=== EXCERPT ===

Sherwood’s Album Of The Year 2025: Crippling Alcoholism - Camgirl
Camgirl is a sprawling, confrontational descent into real-world darkness, as gripping and suffocating as a Darren Aronofsky or Gaspar Noé film. Built around the fictional cam worker Bella Pink, Crippling Alcoholism plunge the listener into an overwhelming soundscape where guitars, synths and voices blur together, echoing the total collapse explored on The Downward Spiral. Camgirl transforms personal shame into art so visceral it feels like eavesdropping on a breakdown, presenting a world where victim and perpetrator are inseparable, and everyone is driven by hunger, self-loathing and desperation. Vocals are buried and distorted, erupting from murmurs into blood-curdling screams as the music swells and collapses. Camgirl is a portrait of damaged lives caught between lust, addiction and hopeless yearning with a seductive surface and repellent subject matter. A gripping contradiction that’s devastating, disorientating, and disturbingly honest.
Crippling Alcoholism are a six-piece band from Boston who formed in 2022, crafting a unique blend of gothic noise rock built on a constant friction between beauty and revulsion. Earworm tunes wrapped in noisy, intense atmospheres and grotesque lyrical themes, the band smuggle disturbing content into infections forms with influences running the gamut from the doomed grandeur of artists like Nick Cave or Scott Walker to the pulsing synths of ‘80s synth and industrial music. They’ve released three full-length albums so far, with their third album Camgirl taking their genre-blurring style to new heights. The album was first released on Portrayal of Guilt records and after selling out its first vinyl pressing, the esteemed label The Flenser signed the band with plans to reissue Camgirl in 2026.
“Camgirl is my favorite album of 2025. It melds genres and moods that seem incompatible on paper to form a demented first person perspective into sex, abuse, crime, and murder with the backdrop of danceable post-punk and pop smashed up against walls of harsh noise and some of the catchiest hooks of the year. It took me a few listens to get the hang of this album but once I did, I listened non stop for days and eventually had to check myself back into AA.”
An ambitious and disturbing concept album, the record follows a fictional online sex worker charting her journey through a world of exploitation and performance, inhabiting the viewpoints of her lovers, her family, her business partners, and her stalkers to paint a multifaceted narrative of objectification and despair across 15 lurid tracks. We witness her troubled childhood and fractured psyche and the depraved characters orbiting her life in a gritty look at the commodification of desire and the toll it takes on the soul. The music blurs the lines between gothic rock, post-punk, synth-pop and extreme metal filled with danceable pop anthems interwoven with harrowing screams, abrasive noise, and morbid lyrics. A balance of ear-candy and horrors, catchy ‘80s-style synth hooks are filtered through a claustrophobic, nightmare atmosphere. Tony Castrati’s deep, theatrical baritone narrates much of the album with a detached and depraved calm that erupts into anguished shouts with an ensemble of female guest vocalists embodying characters alongside him.

=== DATA EXTRACTS ===

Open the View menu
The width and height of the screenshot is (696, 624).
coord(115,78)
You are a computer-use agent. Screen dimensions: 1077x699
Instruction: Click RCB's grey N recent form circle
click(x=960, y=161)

===
=== DATA EXTRACTS ===

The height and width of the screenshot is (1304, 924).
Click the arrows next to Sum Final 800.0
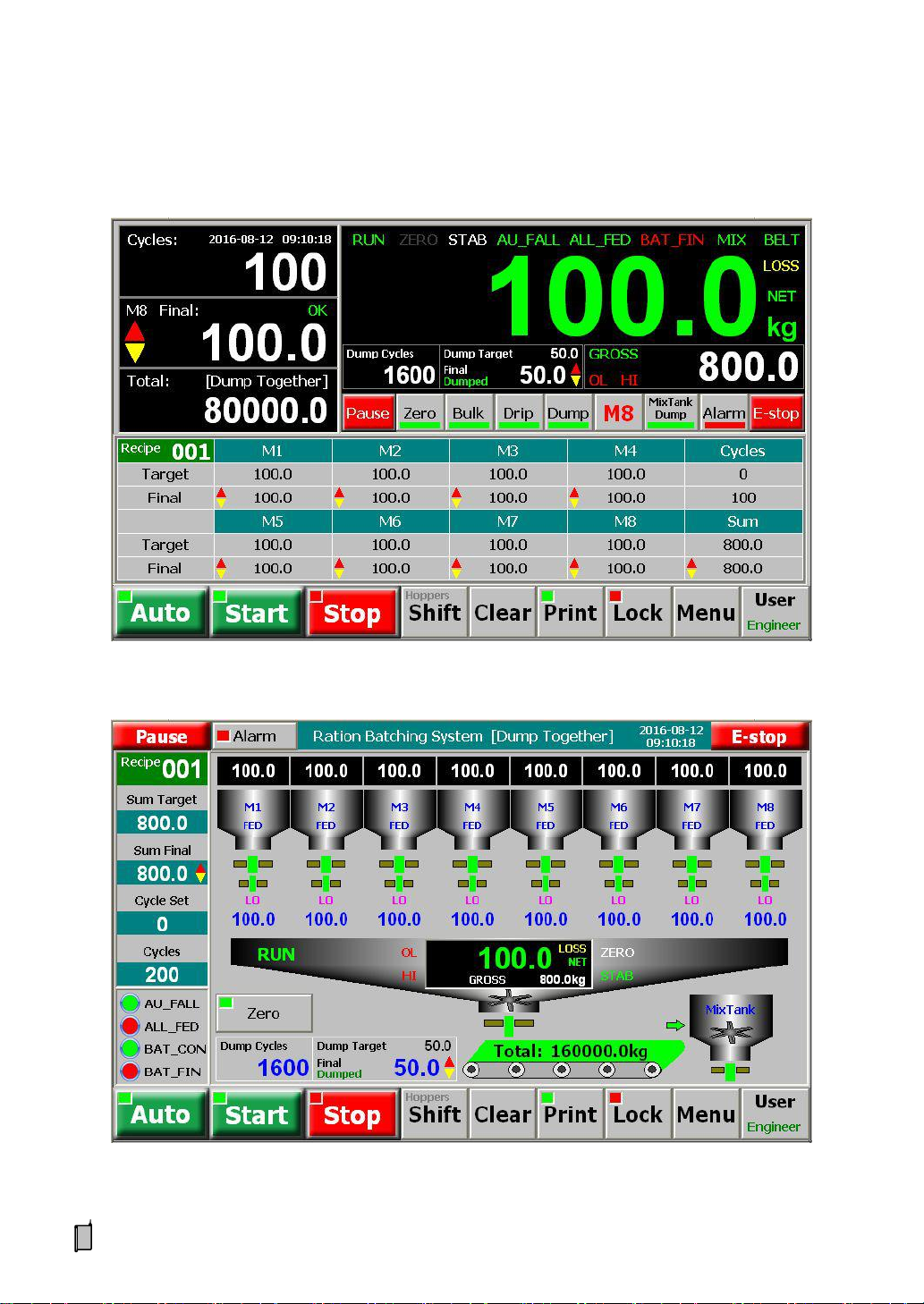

===
=== DATA EXTRACTS ===

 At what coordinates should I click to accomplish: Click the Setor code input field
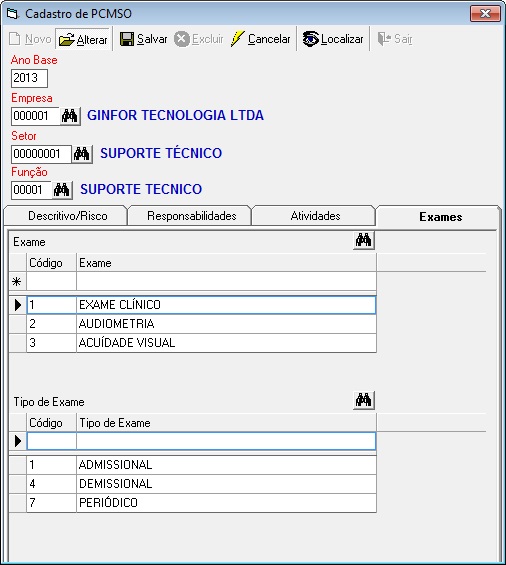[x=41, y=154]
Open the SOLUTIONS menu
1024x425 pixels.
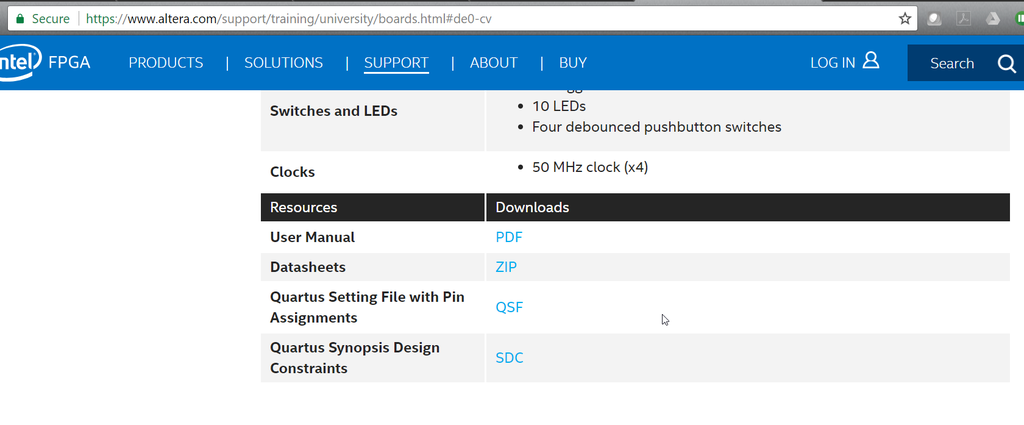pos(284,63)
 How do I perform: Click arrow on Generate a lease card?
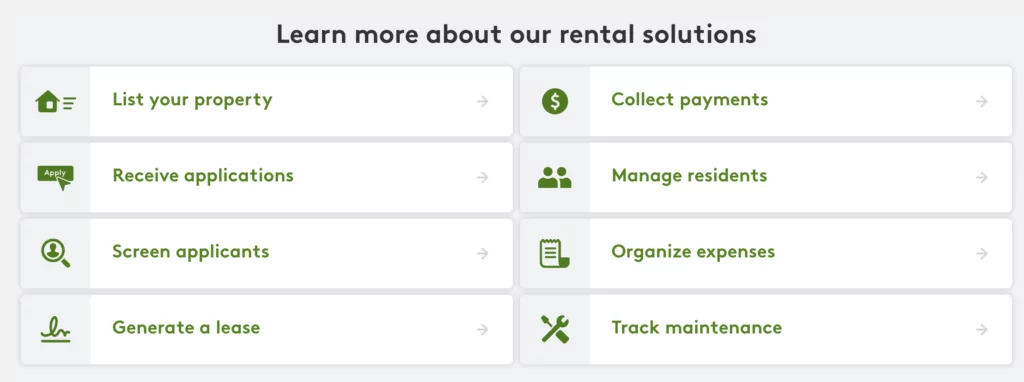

===

Copy out the album review from "Crippling Alcoholism are" up to and including "Camgirl in 2026.", swapping "six-piece" for "five-piece". The records are separate from the album review.

Crippling Alcoholism are a five-piece band from Boston who formed in 2022, crafting a unique blend of gothic noise rock built on a constant friction between beauty and revulsion. Earworm tunes wrapped in noisy, intense atmospheres and grotesque lyrical themes, the band smuggle disturbing content into infections forms with influences running the gamut from the doomed grandeur of artists like Nick Cave or Scott Walker to the pulsing synths of ‘80s synth and industrial music. They’ve released three full-length albums so far, with their third album Camgirl taking their genre-blurring style to new heights. The album was first released on Portrayal of Guilt records and after selling out its first vinyl pressing, the esteemed label The Flenser signed the band with plans to reissue Camgirl in 2026.